[Exercise objective]
Return exactly those lines of the material below that fall between the line holding "Where should I click to: Click" and the line holding "Click the Number per row field", inclusive.

[Data provided]
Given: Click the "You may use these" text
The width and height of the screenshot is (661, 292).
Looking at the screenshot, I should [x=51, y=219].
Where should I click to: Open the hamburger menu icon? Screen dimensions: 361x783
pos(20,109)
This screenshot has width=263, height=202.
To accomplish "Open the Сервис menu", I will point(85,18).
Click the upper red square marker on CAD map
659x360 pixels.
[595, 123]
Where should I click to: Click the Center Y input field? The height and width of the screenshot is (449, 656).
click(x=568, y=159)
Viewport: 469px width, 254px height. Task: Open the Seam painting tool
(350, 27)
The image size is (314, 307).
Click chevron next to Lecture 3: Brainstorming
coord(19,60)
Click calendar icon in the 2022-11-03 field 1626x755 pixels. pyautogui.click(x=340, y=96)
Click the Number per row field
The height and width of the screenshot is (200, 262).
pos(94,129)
* * *
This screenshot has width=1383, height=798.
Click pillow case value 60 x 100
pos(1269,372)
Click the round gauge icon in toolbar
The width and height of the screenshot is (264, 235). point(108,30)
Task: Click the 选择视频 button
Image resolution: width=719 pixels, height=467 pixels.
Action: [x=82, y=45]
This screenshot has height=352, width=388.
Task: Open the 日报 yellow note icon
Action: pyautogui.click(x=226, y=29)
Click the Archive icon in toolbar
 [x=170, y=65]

[Answer section]
Where should I click to: Click the Center Y input field? The height and width of the screenshot is (449, 656).
click(x=568, y=159)
Viewport: 469px width, 254px height. Task: Open the Seam painting tool
(350, 27)
The image size is (314, 307).
Click chevron next to Lecture 3: Brainstorming
coord(19,60)
Click calendar icon in the 2022-11-03 field 1626x755 pixels. pyautogui.click(x=340, y=96)
Click the Number per row field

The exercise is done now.